**Stated task**:
Write out all of the data below again, swapping each "GUI agent" for "interface agent" and changing nothing else.

**Collected data entries**:
※ ※ ※

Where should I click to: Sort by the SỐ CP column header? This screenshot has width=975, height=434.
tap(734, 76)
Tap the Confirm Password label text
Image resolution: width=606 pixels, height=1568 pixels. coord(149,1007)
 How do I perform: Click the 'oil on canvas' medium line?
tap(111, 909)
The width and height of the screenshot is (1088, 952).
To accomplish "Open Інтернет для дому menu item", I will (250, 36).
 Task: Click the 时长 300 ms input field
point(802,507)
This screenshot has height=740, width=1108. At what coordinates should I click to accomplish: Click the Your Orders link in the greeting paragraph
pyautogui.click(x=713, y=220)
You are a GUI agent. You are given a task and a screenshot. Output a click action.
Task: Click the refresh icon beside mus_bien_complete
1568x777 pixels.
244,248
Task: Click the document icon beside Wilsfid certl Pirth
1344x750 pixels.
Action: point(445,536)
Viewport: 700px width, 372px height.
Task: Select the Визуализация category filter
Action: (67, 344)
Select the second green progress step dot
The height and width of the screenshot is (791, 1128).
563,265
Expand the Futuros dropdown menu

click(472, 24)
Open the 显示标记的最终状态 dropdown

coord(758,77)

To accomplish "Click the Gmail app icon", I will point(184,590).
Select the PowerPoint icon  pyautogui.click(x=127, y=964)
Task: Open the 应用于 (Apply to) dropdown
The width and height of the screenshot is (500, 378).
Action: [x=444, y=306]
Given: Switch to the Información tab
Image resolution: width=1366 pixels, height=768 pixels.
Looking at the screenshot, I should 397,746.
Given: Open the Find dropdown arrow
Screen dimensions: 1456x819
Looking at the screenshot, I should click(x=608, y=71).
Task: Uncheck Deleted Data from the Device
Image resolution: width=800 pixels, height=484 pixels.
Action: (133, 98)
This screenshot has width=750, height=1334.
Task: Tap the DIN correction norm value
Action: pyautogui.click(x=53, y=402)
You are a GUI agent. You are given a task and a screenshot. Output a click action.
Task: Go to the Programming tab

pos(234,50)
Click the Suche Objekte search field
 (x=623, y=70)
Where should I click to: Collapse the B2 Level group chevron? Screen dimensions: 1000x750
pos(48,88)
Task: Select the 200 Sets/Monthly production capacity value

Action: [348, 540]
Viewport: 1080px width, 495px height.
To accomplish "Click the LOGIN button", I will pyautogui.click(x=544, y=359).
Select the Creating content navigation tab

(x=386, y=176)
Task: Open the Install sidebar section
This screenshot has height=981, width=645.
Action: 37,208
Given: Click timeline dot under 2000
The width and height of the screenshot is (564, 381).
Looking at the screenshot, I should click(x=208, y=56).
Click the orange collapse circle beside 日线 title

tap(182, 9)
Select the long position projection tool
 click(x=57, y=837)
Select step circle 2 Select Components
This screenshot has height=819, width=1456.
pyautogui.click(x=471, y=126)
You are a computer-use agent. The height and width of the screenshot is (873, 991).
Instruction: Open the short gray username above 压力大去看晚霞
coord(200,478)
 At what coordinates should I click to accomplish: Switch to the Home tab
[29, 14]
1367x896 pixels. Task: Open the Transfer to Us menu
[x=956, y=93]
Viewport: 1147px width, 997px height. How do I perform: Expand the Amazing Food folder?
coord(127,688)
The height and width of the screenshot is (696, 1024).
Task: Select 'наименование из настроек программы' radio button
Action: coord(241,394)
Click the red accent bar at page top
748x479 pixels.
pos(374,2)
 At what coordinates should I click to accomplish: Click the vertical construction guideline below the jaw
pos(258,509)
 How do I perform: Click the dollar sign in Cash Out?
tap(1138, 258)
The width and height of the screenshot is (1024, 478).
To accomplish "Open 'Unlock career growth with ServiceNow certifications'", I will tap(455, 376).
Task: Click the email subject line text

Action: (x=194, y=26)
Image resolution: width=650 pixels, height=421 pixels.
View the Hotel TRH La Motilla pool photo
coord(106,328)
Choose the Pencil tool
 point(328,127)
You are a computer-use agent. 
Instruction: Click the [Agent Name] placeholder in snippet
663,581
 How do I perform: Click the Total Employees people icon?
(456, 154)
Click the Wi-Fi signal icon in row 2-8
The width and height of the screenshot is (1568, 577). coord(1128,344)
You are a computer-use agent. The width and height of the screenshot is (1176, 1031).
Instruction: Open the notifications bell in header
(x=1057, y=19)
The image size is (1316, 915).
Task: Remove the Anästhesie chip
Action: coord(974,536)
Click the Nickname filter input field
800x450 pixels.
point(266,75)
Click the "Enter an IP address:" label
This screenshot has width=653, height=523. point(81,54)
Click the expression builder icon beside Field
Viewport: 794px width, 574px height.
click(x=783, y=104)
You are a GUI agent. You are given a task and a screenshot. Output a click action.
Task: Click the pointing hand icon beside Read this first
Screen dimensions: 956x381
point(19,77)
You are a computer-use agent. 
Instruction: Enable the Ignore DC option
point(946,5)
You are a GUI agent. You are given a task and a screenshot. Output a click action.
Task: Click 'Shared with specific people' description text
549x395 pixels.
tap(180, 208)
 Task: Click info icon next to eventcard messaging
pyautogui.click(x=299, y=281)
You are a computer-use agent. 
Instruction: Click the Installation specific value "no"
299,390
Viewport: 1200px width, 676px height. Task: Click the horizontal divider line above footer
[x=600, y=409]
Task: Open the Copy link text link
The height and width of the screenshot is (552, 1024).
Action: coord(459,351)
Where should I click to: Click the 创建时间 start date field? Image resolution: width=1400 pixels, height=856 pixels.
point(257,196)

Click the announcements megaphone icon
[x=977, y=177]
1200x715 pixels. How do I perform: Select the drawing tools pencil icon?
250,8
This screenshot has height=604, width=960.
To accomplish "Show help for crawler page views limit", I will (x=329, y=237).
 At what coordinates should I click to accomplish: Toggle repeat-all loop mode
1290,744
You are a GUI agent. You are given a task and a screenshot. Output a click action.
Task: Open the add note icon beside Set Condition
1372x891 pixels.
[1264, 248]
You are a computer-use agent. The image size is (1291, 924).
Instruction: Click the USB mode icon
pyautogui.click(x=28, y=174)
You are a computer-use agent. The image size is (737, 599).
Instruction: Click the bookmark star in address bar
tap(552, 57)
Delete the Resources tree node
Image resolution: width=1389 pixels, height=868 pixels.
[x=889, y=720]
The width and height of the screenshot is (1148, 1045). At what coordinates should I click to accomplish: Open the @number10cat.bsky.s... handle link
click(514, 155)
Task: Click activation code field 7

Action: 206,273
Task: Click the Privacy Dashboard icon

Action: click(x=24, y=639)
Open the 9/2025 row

※ ※ ※

**Answer for the task**:
Where should I click to: Sort by the SỐ CP column header? This screenshot has width=975, height=434.
tap(734, 76)
Tap the Confirm Password label text
Image resolution: width=606 pixels, height=1568 pixels. coord(149,1007)
 How do I perform: Click the 'oil on canvas' medium line?
tap(111, 909)
The width and height of the screenshot is (1088, 952).
To accomplish "Open Інтернет для дому menu item", I will (250, 36).
 Task: Click the 时长 300 ms input field
point(802,507)
This screenshot has height=740, width=1108. At what coordinates should I click to accomplish: Click the Your Orders link in the greeting paragraph
pyautogui.click(x=713, y=220)
You are a interface agent. You are given a task and a screenshot. Output a click action.
Task: Click the refresh icon beside mus_bien_complete
1568x777 pixels.
244,248
Task: Click the document icon beside Wilsfid certl Pirth
1344x750 pixels.
Action: point(445,536)
Viewport: 700px width, 372px height.
Task: Select the Визуализация category filter
Action: (67, 344)
Select the second green progress step dot
The height and width of the screenshot is (791, 1128).
563,265
Expand the Futuros dropdown menu

click(472, 24)
Open the 显示标记的最终状态 dropdown

coord(758,77)

To accomplish "Click the Gmail app icon", I will point(184,590).
Select the PowerPoint icon  pyautogui.click(x=127, y=964)
Task: Open the 应用于 (Apply to) dropdown
The width and height of the screenshot is (500, 378).
Action: [x=444, y=306]
Given: Switch to the Información tab
Image resolution: width=1366 pixels, height=768 pixels.
Looking at the screenshot, I should 397,746.
Given: Open the Find dropdown arrow
Screen dimensions: 1456x819
Looking at the screenshot, I should click(x=608, y=71).
Task: Uncheck Deleted Data from the Device
Image resolution: width=800 pixels, height=484 pixels.
Action: (133, 98)
This screenshot has width=750, height=1334.
Task: Tap the DIN correction norm value
Action: pyautogui.click(x=53, y=402)
You are a interface agent. You are given a task and a screenshot. Output a click action.
Task: Go to the Programming tab

pos(234,50)
Click the Suche Objekte search field
 (x=623, y=70)
Where should I click to: Collapse the B2 Level group chevron? Screen dimensions: 1000x750
pos(48,88)
Task: Select the 200 Sets/Monthly production capacity value

Action: [348, 540]
Viewport: 1080px width, 495px height.
To accomplish "Click the LOGIN button", I will pyautogui.click(x=544, y=359).
Select the Creating content navigation tab

(x=386, y=176)
Task: Open the Install sidebar section
This screenshot has height=981, width=645.
Action: 37,208
Given: Click timeline dot under 2000
The width and height of the screenshot is (564, 381).
Looking at the screenshot, I should click(x=208, y=56).
Click the orange collapse circle beside 日线 title

tap(182, 9)
Select the long position projection tool
 click(x=57, y=837)
Select step circle 2 Select Components
This screenshot has height=819, width=1456.
pyautogui.click(x=471, y=126)
You are a computer-use agent. The height and width of the screenshot is (873, 991).
Instruction: Open the short gray username above 压力大去看晚霞
coord(200,478)
 At what coordinates should I click to accomplish: Switch to the Home tab
[29, 14]
1367x896 pixels. Task: Open the Transfer to Us menu
[x=956, y=93]
Viewport: 1147px width, 997px height. How do I perform: Expand the Amazing Food folder?
coord(127,688)
The height and width of the screenshot is (696, 1024).
Task: Select 'наименование из настроек программы' radio button
Action: coord(241,394)
Click the red accent bar at page top
748x479 pixels.
pos(374,2)
 At what coordinates should I click to accomplish: Click the vertical construction guideline below the jaw
pos(258,509)
 How do I perform: Click the dollar sign in Cash Out?
tap(1138, 258)
The width and height of the screenshot is (1024, 478).
To accomplish "Open 'Unlock career growth with ServiceNow certifications'", I will tap(455, 376).
Task: Click the email subject line text

Action: (x=194, y=26)
Image resolution: width=650 pixels, height=421 pixels.
View the Hotel TRH La Motilla pool photo
coord(106,328)
Choose the Pencil tool
 point(328,127)
You are a computer-use agent. 
Instruction: Click the [Agent Name] placeholder in snippet
663,581
 How do I perform: Click the Total Employees people icon?
(456, 154)
Click the Wi-Fi signal icon in row 2-8
The width and height of the screenshot is (1568, 577). coord(1128,344)
You are a computer-use agent. The width and height of the screenshot is (1176, 1031).
Instruction: Open the notifications bell in header
(x=1057, y=19)
The image size is (1316, 915).
Task: Remove the Anästhesie chip
Action: coord(974,536)
Click the Nickname filter input field
800x450 pixels.
point(266,75)
Click the "Enter an IP address:" label
This screenshot has width=653, height=523. point(81,54)
Click the expression builder icon beside Field
Viewport: 794px width, 574px height.
click(x=783, y=104)
You are a interface agent. You are given a task and a screenshot. Output a click action.
Task: Click the pointing hand icon beside Read this first
Screen dimensions: 956x381
point(19,77)
You are a computer-use agent. 
Instruction: Enable the Ignore DC option
point(946,5)
You are a interface agent. You are given a task and a screenshot. Output a click action.
Task: Click 'Shared with specific people' description text
549x395 pixels.
tap(180, 208)
 Task: Click info icon next to eventcard messaging
pyautogui.click(x=299, y=281)
You are a computer-use agent. 
Instruction: Click the Installation specific value "no"
299,390
Viewport: 1200px width, 676px height. Task: Click the horizontal divider line above footer
[x=600, y=409]
Task: Open the Copy link text link
The height and width of the screenshot is (552, 1024).
Action: coord(459,351)
Where should I click to: Click the 创建时间 start date field? Image resolution: width=1400 pixels, height=856 pixels.
point(257,196)

Click the announcements megaphone icon
[x=977, y=177]
1200x715 pixels. How do I perform: Select the drawing tools pencil icon?
250,8
This screenshot has height=604, width=960.
To accomplish "Show help for crawler page views limit", I will (x=329, y=237).
 At what coordinates should I click to accomplish: Toggle repeat-all loop mode
1290,744
You are a interface agent. You are given a task and a screenshot. Output a click action.
Task: Open the add note icon beside Set Condition
1372x891 pixels.
[1264, 248]
You are a computer-use agent. The image size is (1291, 924).
Instruction: Click the USB mode icon
pyautogui.click(x=28, y=174)
You are a computer-use agent. The image size is (737, 599).
Instruction: Click the bookmark star in address bar
tap(552, 57)
Delete the Resources tree node
Image resolution: width=1389 pixels, height=868 pixels.
[x=889, y=720]
The width and height of the screenshot is (1148, 1045). At what coordinates should I click to accomplish: Open the @number10cat.bsky.s... handle link
click(514, 155)
Task: Click activation code field 7

Action: 206,273
Task: Click the Privacy Dashboard icon

Action: click(x=24, y=639)
Open the 9/2025 row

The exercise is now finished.